Insentif tersebut dijadwalkan mulai dicairkan pada awal Maret 2026 setelah mendapat persetujuan dari Bupati Serang Ratu Rachmatuzakiyah.
Ketua DPRD Kabupaten Serang, Bahrul Ulum, menjelaskan proses penetapan dilakukan melalui tiga tahap rapat bersama TAPD. “Pertama Rapat Dengar Pendapat, kedua menghitung kemampuan keuangan daerah, dan ketiga finalisasi insentif,” ujarnya usai rapat, Jumat 27 Februari 2026 malam.
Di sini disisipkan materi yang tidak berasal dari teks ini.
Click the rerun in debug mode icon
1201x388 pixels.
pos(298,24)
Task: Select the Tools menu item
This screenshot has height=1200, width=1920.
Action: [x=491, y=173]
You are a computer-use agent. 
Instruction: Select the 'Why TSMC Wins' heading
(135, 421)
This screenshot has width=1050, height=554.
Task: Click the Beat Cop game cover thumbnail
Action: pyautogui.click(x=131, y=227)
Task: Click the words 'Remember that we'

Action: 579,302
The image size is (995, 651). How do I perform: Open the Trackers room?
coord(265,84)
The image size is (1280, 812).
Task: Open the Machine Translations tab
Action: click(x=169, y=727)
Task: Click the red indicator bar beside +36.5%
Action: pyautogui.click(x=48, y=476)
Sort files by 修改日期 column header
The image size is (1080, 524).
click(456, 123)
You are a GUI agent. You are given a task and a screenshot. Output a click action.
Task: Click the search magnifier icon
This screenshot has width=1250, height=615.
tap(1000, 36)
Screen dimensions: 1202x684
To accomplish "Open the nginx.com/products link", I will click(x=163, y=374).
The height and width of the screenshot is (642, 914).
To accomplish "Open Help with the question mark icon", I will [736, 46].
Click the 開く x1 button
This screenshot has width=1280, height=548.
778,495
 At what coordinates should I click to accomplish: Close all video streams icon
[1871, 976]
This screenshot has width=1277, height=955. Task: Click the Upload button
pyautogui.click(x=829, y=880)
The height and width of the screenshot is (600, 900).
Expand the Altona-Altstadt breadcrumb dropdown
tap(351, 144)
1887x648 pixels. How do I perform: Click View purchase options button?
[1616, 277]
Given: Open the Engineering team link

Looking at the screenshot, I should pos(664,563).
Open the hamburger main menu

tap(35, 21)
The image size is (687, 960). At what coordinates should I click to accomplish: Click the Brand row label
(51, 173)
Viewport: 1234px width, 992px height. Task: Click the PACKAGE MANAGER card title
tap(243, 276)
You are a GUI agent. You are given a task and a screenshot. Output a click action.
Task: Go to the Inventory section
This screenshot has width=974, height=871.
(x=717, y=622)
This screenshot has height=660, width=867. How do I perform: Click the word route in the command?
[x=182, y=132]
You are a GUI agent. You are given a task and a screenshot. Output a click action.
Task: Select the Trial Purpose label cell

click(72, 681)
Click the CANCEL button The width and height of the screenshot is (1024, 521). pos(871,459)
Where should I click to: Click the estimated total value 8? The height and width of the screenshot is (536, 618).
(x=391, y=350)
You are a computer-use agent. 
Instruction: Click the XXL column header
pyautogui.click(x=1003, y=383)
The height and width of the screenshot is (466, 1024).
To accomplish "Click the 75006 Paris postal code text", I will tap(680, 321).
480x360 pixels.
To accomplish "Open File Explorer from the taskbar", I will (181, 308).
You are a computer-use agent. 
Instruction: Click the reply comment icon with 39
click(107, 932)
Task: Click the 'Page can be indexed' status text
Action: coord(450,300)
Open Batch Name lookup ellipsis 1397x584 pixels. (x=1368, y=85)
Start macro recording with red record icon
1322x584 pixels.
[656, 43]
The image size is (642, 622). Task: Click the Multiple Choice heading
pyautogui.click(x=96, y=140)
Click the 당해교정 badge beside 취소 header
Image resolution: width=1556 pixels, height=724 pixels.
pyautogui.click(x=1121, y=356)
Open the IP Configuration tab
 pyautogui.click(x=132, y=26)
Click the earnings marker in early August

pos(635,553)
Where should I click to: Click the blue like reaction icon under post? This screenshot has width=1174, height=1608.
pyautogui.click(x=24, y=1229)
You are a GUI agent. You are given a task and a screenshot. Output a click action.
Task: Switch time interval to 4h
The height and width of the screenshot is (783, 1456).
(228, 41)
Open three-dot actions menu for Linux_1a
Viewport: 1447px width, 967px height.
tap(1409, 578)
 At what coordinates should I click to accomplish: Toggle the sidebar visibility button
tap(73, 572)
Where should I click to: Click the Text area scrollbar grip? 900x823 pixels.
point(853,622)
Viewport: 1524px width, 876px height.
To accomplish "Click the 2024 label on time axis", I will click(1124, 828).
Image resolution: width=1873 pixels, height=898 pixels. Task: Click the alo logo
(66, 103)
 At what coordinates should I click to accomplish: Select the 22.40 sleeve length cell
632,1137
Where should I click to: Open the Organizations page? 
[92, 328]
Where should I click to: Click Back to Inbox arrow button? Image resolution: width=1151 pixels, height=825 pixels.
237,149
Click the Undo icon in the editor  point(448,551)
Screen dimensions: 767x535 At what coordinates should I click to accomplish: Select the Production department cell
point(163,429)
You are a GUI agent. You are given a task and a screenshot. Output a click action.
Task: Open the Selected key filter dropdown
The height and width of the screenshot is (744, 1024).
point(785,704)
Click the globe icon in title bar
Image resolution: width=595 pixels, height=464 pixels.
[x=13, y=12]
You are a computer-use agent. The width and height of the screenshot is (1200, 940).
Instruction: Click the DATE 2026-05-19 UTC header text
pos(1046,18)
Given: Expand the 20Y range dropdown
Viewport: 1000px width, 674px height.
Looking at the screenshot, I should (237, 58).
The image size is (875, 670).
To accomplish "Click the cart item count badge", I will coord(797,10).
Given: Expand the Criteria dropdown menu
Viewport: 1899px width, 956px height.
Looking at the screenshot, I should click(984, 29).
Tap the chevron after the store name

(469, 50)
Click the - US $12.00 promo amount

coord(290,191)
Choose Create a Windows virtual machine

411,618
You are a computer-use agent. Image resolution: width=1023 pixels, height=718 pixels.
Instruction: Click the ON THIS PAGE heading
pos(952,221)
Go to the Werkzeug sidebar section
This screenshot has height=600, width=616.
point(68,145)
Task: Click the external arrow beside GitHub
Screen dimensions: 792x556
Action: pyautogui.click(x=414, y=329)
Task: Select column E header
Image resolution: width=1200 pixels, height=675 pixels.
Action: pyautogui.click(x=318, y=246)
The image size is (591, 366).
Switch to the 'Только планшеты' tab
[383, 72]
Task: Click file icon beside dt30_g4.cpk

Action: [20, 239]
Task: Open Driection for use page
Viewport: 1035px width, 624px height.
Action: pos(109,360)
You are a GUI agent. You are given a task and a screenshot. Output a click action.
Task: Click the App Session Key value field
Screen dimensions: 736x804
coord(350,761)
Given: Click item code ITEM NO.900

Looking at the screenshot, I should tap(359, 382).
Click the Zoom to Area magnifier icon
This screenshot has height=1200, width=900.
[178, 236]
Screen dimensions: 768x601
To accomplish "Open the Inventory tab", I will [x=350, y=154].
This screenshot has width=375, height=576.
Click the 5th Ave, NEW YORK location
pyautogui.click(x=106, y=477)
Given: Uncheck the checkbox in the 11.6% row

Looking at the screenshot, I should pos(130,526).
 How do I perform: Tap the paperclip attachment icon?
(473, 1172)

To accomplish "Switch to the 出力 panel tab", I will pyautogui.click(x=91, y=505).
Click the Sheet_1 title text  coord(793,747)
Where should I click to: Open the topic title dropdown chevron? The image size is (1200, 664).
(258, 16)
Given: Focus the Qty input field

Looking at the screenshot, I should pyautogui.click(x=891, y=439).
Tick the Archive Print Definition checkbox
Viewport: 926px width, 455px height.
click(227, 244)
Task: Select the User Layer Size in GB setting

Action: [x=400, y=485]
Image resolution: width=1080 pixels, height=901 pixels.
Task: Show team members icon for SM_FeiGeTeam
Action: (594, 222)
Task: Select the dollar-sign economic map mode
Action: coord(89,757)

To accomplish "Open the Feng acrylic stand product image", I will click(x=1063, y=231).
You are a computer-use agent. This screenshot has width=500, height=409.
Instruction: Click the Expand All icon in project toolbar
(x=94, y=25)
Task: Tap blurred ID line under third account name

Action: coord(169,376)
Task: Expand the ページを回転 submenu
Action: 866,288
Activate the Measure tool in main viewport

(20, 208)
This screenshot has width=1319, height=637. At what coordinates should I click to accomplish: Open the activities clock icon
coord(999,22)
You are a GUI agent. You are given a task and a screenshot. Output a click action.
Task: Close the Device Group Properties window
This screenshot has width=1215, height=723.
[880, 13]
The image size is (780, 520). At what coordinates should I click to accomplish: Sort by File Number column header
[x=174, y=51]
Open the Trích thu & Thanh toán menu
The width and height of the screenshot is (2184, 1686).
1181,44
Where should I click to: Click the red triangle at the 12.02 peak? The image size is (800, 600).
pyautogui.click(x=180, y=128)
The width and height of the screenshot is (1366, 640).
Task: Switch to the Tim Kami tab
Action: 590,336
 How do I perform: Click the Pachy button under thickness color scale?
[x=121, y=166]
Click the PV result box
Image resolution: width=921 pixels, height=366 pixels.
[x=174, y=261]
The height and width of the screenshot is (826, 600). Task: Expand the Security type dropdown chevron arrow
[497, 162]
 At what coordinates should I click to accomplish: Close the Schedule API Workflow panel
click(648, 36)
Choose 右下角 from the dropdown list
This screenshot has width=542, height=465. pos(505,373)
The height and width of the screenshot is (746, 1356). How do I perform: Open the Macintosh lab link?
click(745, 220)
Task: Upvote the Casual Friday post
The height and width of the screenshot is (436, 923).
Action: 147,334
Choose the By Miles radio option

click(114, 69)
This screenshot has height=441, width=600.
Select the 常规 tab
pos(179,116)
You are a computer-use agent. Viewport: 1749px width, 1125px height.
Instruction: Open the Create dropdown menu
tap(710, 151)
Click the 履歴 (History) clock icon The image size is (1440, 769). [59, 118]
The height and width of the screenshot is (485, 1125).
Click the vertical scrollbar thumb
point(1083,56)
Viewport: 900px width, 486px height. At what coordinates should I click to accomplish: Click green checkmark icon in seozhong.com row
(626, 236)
Pihak DPRD dan Pemkab Serang awalnya ingin memberikan insentif maksimal sesuai tuntutan PPPK paruh waktu, yakni Rp2,13 juta. Namun, kemampuan fiskal daerah tidak memungkinkan, hingga akhirnya disepakati jumlah yang realistis.
Berdasarkan hasil kesepakatan, besaran insentif ditetapkan sebagai berikut, TK dan PAUD Rp1 juta per bulan, SD Rp1,25 juta per bulan, dan SMP Rp1,1 juta per bulan.
Ulum menjelaskan perbedaan nominal disesuaikan secara proporsional berdasarkan jam kerja dan tanggung jawab masing-masing jenjang pendidikan. Guru PAUD/TK memiliki jam kerja berbeda dengan guru SD, sementara guru SMP menangani mata pelajaran (mapel), bukan kelas secara keseluruhan.
“Kemampuan fiskal daerah saat ini maksimal di angka tersebut. Jika kondisi keuangan membaik tahun depan, kami akan menghitung ulang dan menyesuaikan insentif,” ujarnya.
Setelah penetapan ini, hasil kesepakatan akan disampaikan ke Bupati Serang. Pencairan insentif rencananya dilakukan pada minggu pertama Maret untuk dua bulan sekaligus, yaitu Januari dan Februari 2026.